Art Ensemble of Chicago (foto di Mark Allan) - Efg London Jazz Festival
Art Ensemble of Chicago (foto di Mark Allan)

Molto diverso il lavoro del tenorista Robert Stillman che insieme al chitarrista danese Anders Holst ha dato vita a un set composto da un unico brano. Stillman ha raccontato di essere stato colpito dalla visione nitida di un arcobaleno all’uscita della metropolitana di Highbury & Islington: nessuno, visto che erano tutti chinati sullo smartphone, aveva condiviso con lui quel momento particolare. Così lo ha messo in musica scegliendo un linguaggio legato a sonorità tenui in un flusso creativo continuo evidenziato dai due strumenti.

A chiudere la mattinata è stato il compositore, arrangiatore e polistrumentista Jherek Bischoff, di base a Los Angeles. La sua tenuta rockabilly può trarre in inganno, perché Bischoff punta su sonorità orchestrali e su musiche ambient come da lui stesso detto a inizio concerto. Affiancato da un quartetto d’archi. imbracciando il basso e suonando poche note al pianoforte, Bischoff ha dato vita a un set di ottimo livello creativo, una caratteristica che lo ha portato a essere richiesto come autore di colonne sonore.

Art Ensemble of Chicago (foto di Mark Allan)
Art Ensemble of Chicago (foto di Mark Allan)

Il Barbican, nella stessa sera che avrebbe poi visto il concerto dell’Art Ensemble of Chicago, ha ospitato il FreeStage, ovvero appuntamenti gratuiti nell’ambito dell’intero festival. L’esibizione era dedicata al collettivo Lume con due set nello spirito del free jazz. Abbiamo ascoltato il secondo, quello dei Deemer + 1, ovvero Dee Byrne al sax alto e agli effetti, Merijn Royaards all’elettronica con il batterista Johnny Hunter come ospite. Un esempio molto efficace per scoprire le nuove frontiere del free.

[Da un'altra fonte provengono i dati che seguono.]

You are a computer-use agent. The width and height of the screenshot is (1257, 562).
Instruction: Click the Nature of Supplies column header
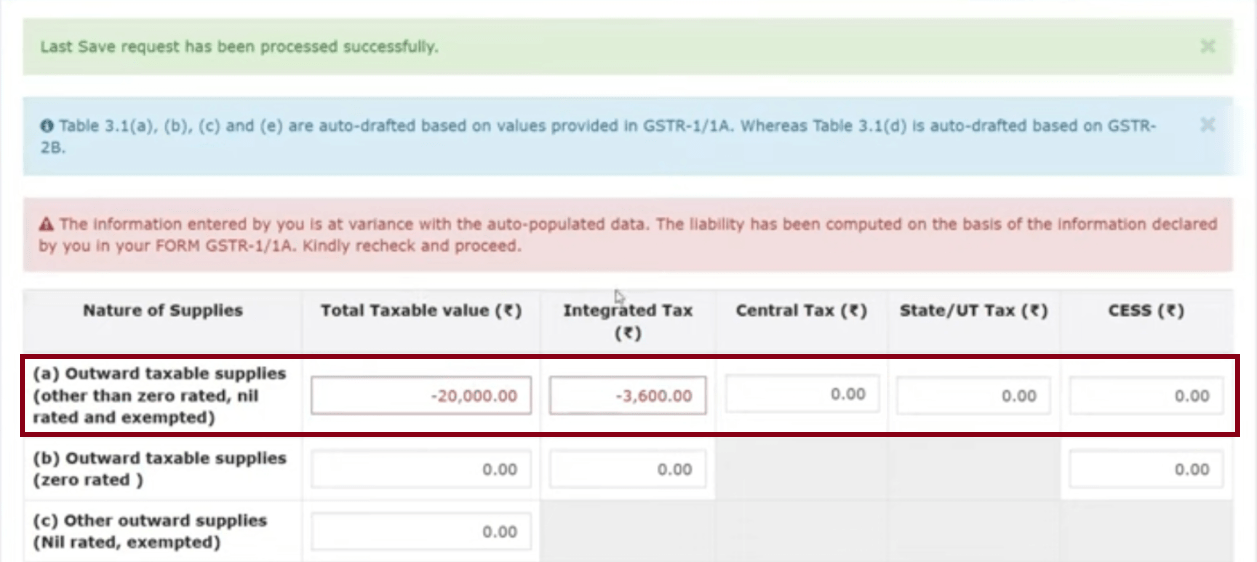coord(162,310)
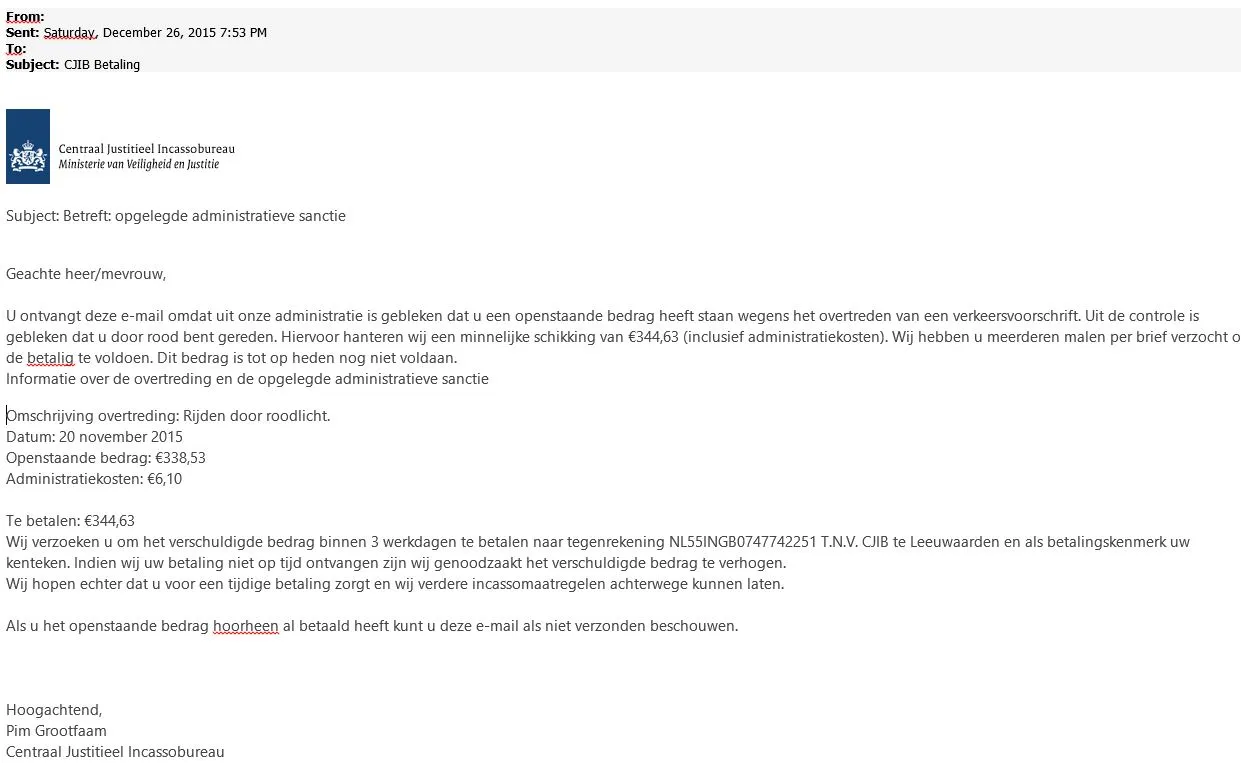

Uno degli appuntamenti più attesi dell’Efg London Jazz Festival, ovvero la celebrazione dei 50 anni dell’Art Ensemble of Chicago, è stato un successo annunciato. Quattordici strumentisti hanno dato vita sul palco a un’ora e mezza consecutiva di musica, ripercorrendo l’approccio all’avanguardia e alla sperimentazione che la formazione ha sviluppato nel corso della propria attività. In questo la figura di Roscoe Mitchell è stata centrale durante tutta l’esecuzione. In mezzo alla scena Mitchell ha dato il via al concerto con un tocco di percussione, come in una sorta di rito. Ha diretto poi i musicisti, non mancando di riprenderli muovendosi verso di loro impartendo istruzioni. Spesso, nei momenti di improvvisazione, è rimasto seduto a capo chino come un professore che ascoltava gli allievi. Ovviamente è stato anche protagonista magistrale ai sax soprano e contralto, al flauto e alle piccole percussioni.

Art Ensemble of Chicago (foto di Mark Allan) - Efg London Jazz Festival
Art Ensemble of Chicago (foto di Mark Allan)

Attorno a lui va citato innanzitutto l’altro senatore Famoudou Don Moye alla batteria e percussioni, Shabaka Hutchings ospite al sax tenore, Abel Selacoe altro ospito a violoncello e voce, la tromba di Hugh Ragin, Simon Sieger a trombone e basso tuba e l’italiana Silvia Bolognesi nella sezione dei tre contrabbassi. Il concerto è cominciato con un’unica nota all’unisono dell’orchestra sviluppando nel corso del concerto una serie continua di improvvisazioni che coinvolgevano i vari solisti o piccoli gruppi di strumenti. Generalmente veniva eseguita una breve cellula di note che si facevano sempre più numerose e veloci. Prassi che ha coinvolto tutti i musicisti per celebrare non solo un repertorio, ma una prassi esecutiva.  Nella scaletta della serata ci sono statr varie composizioni di Roscoe Mitchell come Cyp Cards, Card in the Faces of RosesThe Flow of Things e Odwalla, particolarmente festeggiata dal pubblico, ma anche Tutankhamun di Malachi Favors e brani di Donald Moye come Saturday Morning e DancerFunky Aeco ha concluso la celebrazione sul palco con un particolare tributo di consensi a Mitchell e alla storia che rappresenta ancora oggi.